Byline: ANDREW NEIL
WHATEVER the understandable relief at Jean-Marie Le Pen's drubbing in Sunday's presidential elections, do not for a moment think that France's political crisis is over with Jacques Chirac's landslide victory.
Indeed, with yesterday's assassination of Holland's Pim Fortuyn, European politics faces upheaval all round.
Fortuyn, an openly gay Rightwing populist, was heading for more than 20 per cent of the vote - and a pivotal position in Dutch politics - in next week's nationwide elections.
A wave of public sympathy could propel his party - List Fortuyn - at the polls, especially if he was murdered by an immigrant extremist or one of their allies.
The party's slogan is simple - 'Holland is full' - and it resonates among voters.
There is every chance it could overtake the Centre-Right Liberals to become the country's second largest party.
So the political crisis in the Netherlands
has only just begun. In many ways, it is only just starting in France, too.
Chirac, a 69-year-old political chancer who stands for nothing except his own love of power, is part of the problem that ails French politics, not the solution.
In the mid-Eighties, I watched Chirac campaign to be Prime Minister as a French Thatcher, extolling the virtues of free markets and privatisation; but he turned his back on the market economy the moment he won office and France continued its corporatist ways.
In 1995, as Blairism beguiled Britain, I watched Chirac campaign to be President as a Centre-Left social democrat, full of talk about social inclusion and justice.
But during his first seven-year stint in the Elys?e Palace, France has become increasingly divided and troubled, at war with itself and uncertain about its place in the world.
Last week, I watched Chirac reinvent himself yet again, this time posing as the saviour of France in the face of the Far Right threat; but a man widely regarded by the Right and the Left as corrupt (his election victory will keep him out of court a while yet)and opportunist is hardly cut out to be father of the nation.
Radical Sensible French folk had no choice but to re-elect him given the alternative, but I can understand why some pinned clothes pegs to their noses as they did so.
The man is an unprincipled political chameleon who is adept at shedding his skin to suit the times; I cannot for the life of me see him saving France.

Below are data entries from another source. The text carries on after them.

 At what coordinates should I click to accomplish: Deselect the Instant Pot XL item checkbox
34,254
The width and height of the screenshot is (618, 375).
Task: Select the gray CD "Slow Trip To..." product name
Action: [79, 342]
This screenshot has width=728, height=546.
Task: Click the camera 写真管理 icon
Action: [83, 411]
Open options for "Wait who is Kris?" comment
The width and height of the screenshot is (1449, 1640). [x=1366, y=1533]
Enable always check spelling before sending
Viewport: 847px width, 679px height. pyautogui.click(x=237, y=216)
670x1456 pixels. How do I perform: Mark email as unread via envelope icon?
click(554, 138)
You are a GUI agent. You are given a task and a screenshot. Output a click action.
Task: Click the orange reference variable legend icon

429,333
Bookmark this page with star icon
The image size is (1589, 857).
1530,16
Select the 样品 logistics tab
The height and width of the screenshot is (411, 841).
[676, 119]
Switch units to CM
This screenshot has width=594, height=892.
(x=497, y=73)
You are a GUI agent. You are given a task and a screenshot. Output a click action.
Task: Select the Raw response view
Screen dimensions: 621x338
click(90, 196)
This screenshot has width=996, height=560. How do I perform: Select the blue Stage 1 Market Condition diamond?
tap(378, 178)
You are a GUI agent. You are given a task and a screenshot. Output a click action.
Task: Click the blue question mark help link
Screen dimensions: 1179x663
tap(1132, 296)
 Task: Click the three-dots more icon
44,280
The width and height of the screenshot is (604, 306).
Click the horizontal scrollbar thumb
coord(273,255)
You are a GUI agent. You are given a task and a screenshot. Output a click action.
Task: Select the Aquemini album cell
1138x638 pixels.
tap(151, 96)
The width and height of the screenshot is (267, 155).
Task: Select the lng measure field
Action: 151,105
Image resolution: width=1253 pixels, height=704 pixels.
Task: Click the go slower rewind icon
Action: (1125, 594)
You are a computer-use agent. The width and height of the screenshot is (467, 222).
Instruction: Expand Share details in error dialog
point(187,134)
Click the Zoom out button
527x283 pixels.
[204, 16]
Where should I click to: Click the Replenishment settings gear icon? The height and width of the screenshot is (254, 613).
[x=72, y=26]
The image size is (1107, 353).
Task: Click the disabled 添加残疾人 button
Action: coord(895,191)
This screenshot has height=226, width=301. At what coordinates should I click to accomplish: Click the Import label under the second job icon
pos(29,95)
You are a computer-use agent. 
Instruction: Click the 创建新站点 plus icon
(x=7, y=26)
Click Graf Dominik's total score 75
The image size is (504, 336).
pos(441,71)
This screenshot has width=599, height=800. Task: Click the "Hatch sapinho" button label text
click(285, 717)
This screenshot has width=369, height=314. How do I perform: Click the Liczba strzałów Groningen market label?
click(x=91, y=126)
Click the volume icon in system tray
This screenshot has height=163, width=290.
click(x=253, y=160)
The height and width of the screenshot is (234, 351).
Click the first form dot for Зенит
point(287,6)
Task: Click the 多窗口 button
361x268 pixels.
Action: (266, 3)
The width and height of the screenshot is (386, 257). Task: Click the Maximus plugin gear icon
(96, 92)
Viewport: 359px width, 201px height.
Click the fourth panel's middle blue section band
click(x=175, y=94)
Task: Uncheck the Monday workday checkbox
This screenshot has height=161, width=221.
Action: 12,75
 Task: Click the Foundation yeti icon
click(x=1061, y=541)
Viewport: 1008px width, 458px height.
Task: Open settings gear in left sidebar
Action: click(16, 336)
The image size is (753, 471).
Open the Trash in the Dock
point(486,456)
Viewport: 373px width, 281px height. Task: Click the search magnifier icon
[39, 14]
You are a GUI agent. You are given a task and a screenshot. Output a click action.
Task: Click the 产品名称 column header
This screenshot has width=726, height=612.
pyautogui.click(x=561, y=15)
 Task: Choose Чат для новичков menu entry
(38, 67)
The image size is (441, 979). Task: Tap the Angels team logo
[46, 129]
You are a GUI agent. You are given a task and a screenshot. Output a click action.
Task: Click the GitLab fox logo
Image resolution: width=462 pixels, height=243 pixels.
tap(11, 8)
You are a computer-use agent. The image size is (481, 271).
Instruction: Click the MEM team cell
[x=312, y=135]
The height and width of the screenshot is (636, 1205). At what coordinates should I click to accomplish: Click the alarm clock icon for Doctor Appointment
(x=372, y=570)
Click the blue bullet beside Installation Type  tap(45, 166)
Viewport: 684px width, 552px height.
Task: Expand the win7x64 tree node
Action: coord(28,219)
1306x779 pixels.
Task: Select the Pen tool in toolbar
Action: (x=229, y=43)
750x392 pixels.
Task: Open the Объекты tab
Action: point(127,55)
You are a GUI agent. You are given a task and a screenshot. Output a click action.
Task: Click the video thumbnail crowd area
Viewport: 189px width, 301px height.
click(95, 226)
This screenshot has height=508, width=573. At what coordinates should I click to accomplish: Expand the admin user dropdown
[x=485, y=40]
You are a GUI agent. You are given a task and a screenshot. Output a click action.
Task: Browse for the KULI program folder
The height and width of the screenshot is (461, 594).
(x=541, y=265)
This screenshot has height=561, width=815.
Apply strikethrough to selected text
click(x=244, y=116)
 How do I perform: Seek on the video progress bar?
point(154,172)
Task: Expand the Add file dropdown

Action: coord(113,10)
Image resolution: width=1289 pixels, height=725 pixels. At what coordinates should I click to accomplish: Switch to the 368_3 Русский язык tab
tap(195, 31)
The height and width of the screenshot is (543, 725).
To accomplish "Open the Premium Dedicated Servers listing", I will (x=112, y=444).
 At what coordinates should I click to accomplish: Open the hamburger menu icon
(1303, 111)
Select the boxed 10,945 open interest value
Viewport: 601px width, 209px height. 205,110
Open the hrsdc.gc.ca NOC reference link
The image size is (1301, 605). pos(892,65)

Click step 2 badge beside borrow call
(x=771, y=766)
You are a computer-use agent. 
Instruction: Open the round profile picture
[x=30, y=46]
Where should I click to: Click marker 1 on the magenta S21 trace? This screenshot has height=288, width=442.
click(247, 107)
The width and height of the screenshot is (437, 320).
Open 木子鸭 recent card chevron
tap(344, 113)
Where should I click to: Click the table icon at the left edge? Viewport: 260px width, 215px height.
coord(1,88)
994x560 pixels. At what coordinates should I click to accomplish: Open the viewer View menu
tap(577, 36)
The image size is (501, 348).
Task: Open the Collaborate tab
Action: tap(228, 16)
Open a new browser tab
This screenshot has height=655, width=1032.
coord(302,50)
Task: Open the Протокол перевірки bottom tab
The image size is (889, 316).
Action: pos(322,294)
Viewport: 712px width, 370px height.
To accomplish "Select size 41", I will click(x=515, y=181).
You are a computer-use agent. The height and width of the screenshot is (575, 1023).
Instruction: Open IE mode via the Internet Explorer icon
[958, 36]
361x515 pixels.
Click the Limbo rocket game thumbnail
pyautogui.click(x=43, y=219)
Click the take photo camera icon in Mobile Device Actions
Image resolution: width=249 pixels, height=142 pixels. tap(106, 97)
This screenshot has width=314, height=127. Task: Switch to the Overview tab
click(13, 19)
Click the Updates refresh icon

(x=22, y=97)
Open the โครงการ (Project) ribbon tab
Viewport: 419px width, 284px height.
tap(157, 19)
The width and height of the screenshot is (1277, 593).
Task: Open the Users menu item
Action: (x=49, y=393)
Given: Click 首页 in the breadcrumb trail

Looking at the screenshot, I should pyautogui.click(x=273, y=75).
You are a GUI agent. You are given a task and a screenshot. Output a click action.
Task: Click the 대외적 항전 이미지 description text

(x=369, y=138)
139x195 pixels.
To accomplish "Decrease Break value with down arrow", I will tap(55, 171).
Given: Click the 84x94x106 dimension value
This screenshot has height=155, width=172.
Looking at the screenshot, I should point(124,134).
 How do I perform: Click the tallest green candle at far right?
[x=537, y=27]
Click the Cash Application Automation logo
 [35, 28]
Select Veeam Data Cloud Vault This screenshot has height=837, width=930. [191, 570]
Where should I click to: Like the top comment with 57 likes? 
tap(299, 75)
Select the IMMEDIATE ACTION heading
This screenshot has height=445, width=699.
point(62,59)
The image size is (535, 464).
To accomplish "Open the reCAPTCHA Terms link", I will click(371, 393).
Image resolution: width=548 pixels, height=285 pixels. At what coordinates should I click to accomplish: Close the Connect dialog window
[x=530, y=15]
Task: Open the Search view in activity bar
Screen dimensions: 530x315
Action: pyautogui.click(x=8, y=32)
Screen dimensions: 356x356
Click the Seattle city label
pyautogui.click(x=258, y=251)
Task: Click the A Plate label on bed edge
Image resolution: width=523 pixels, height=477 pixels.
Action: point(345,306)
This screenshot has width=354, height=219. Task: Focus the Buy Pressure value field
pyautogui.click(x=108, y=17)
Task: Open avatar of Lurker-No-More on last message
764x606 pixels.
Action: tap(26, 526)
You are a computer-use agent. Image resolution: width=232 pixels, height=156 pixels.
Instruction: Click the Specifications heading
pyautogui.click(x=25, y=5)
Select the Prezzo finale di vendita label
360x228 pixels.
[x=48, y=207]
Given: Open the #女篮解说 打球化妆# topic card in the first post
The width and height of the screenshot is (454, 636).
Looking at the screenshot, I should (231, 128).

There is nothing in Chirac's track record to suggest he has the stomach for the radical reforms needed to end its political inertia or reverse its economic decline.
He has no plans to scrap the Socialists' 35-hour week, which costs the French taxpayer ?12 billion a year in subsidies to industry to cushion its anticompetitive effects.
And if Le Pen's National Front does well in the June 16 parliamentary elections, it could split the Right and keep a Leftwing majority in power in the National Assembly.
In that event, Chirac, in the words of a leading French Socialist, would spend his second presidential term as 'something like the Queen of Great Britain' - powerless to implement radical reform even if he were minded to.
Bad news for France. Good news for British eurosceptics.
The high tide of French support for further European integration is receding as nationalism takes hold in the country's politics (and elsewhere in Europe) once more.
Without the backing of Paris, the grand project for a federal Europe will have to be put on hold. It will not have escaped
Chirac's attention that the polls show the French have become distinctly lukewarm to the prospect of further European integration. Not …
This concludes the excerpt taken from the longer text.